Aim of the exercise =
Go through the entries below from the first line and transcribe each one exactly, ending with the line that contains "Task: Open chat settings gear icon".
----
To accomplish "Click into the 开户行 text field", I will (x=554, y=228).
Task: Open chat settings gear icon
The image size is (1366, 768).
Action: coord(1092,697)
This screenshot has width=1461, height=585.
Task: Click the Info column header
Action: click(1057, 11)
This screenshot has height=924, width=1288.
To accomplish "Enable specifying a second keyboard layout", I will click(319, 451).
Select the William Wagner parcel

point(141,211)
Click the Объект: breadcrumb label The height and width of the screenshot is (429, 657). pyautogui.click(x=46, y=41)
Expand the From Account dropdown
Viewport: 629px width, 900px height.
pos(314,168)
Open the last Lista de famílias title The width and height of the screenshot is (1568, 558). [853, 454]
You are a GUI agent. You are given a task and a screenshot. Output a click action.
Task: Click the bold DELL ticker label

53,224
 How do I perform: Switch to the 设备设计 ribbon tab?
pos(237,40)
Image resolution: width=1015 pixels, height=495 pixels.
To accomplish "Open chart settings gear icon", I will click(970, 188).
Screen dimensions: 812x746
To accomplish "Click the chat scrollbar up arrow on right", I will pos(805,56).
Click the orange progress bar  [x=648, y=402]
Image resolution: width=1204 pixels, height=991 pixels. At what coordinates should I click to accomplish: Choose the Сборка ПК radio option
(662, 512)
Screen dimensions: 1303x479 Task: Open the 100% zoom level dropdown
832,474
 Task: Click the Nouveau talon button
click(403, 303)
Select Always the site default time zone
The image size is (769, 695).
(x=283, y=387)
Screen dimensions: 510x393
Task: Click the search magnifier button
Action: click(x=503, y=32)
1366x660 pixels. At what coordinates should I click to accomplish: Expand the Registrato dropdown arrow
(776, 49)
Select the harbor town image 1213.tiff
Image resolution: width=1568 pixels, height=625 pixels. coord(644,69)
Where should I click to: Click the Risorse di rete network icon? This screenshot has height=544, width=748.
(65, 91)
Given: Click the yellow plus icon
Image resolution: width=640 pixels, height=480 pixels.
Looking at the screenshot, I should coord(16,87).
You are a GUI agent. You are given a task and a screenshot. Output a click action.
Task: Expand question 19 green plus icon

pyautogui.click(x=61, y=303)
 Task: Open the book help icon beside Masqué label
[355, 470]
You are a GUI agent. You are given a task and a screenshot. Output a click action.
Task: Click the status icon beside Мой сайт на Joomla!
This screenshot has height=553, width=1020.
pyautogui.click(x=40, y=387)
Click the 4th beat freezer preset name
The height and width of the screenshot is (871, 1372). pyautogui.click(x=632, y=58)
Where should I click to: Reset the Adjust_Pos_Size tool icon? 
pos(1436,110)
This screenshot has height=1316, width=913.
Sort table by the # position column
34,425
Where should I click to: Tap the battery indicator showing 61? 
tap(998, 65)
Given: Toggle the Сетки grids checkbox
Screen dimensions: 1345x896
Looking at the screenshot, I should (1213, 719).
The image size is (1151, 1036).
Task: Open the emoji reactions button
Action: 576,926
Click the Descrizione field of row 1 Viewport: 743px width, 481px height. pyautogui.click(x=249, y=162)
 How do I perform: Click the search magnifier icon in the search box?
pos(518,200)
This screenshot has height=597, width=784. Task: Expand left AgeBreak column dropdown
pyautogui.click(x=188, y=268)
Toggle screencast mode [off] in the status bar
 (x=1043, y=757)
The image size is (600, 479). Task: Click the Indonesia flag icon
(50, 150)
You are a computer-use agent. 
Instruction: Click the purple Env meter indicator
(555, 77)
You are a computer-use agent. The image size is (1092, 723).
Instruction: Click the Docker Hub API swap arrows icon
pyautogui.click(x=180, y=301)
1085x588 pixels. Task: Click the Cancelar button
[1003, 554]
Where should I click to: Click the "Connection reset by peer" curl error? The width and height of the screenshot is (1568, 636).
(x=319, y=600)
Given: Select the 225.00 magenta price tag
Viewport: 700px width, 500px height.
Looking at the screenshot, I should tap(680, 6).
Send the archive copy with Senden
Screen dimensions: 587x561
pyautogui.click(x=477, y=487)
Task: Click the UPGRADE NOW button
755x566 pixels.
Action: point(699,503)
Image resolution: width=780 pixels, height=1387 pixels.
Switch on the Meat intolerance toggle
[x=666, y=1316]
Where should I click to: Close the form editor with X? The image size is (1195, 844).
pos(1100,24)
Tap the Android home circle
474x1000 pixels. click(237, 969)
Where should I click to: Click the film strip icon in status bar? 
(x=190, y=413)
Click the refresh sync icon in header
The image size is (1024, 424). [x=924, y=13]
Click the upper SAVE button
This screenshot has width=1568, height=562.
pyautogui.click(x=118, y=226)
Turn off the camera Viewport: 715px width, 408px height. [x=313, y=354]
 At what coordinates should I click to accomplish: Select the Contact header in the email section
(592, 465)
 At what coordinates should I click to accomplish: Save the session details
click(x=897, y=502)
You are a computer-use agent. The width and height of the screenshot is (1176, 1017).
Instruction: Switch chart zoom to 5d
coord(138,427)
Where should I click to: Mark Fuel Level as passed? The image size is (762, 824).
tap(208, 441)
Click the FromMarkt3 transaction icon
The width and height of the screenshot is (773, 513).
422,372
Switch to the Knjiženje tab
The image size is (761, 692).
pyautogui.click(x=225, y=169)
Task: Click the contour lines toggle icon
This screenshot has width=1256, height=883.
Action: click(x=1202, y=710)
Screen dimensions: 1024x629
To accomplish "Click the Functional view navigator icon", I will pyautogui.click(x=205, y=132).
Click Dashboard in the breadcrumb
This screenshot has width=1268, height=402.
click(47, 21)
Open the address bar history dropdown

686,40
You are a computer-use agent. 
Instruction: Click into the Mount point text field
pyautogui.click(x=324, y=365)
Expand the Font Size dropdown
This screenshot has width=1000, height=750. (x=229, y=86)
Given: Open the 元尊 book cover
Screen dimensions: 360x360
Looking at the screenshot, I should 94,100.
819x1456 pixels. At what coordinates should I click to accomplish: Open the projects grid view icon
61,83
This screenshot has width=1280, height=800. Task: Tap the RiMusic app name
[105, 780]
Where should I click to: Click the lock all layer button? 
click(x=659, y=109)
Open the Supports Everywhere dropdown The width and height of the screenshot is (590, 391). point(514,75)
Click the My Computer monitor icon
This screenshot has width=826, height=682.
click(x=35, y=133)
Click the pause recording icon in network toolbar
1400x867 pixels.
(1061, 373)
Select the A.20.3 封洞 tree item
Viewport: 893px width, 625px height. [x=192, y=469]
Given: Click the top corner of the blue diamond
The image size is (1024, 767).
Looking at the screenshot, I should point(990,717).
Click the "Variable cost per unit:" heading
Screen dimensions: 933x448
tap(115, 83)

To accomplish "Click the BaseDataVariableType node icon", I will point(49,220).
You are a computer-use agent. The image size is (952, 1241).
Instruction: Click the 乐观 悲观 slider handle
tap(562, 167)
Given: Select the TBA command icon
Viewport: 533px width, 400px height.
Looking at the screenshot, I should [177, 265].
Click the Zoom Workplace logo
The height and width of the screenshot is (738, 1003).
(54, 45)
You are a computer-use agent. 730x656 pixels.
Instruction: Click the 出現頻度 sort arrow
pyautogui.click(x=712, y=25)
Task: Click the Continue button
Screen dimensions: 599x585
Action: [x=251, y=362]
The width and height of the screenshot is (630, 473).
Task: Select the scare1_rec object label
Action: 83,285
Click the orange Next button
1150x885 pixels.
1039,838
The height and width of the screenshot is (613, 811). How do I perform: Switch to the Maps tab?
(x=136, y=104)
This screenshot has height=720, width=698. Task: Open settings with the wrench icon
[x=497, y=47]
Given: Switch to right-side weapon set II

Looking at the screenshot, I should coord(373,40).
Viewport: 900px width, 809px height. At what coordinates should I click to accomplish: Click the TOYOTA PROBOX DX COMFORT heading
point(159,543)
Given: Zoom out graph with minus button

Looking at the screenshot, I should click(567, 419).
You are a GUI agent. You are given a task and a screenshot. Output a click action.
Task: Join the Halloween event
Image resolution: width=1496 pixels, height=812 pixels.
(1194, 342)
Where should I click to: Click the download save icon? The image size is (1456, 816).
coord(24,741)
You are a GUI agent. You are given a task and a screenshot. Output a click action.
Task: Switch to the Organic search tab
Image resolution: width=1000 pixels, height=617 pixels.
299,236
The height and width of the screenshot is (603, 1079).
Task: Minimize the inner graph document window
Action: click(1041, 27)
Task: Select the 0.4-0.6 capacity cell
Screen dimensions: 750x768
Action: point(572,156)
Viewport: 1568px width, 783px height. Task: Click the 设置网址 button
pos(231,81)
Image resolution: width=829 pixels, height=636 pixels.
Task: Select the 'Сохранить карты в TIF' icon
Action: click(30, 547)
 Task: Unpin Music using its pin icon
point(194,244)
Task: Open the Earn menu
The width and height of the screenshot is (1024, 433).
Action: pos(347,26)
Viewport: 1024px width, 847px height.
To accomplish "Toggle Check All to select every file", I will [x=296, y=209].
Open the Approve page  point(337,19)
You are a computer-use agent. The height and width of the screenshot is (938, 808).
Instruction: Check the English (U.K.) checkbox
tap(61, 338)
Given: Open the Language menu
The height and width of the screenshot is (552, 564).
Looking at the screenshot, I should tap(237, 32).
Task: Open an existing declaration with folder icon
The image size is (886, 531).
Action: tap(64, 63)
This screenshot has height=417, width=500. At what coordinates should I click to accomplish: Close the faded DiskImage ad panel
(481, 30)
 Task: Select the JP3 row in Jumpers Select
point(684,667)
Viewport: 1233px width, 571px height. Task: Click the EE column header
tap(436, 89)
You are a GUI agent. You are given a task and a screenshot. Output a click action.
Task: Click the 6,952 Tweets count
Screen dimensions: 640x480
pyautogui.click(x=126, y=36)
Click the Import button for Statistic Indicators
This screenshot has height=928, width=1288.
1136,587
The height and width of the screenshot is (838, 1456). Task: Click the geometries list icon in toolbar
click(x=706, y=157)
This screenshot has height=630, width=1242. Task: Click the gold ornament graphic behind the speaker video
----
Solution for this problem =
To accomplish "Click into the 开户行 text field", I will (x=554, y=228).
Task: Open chat settings gear icon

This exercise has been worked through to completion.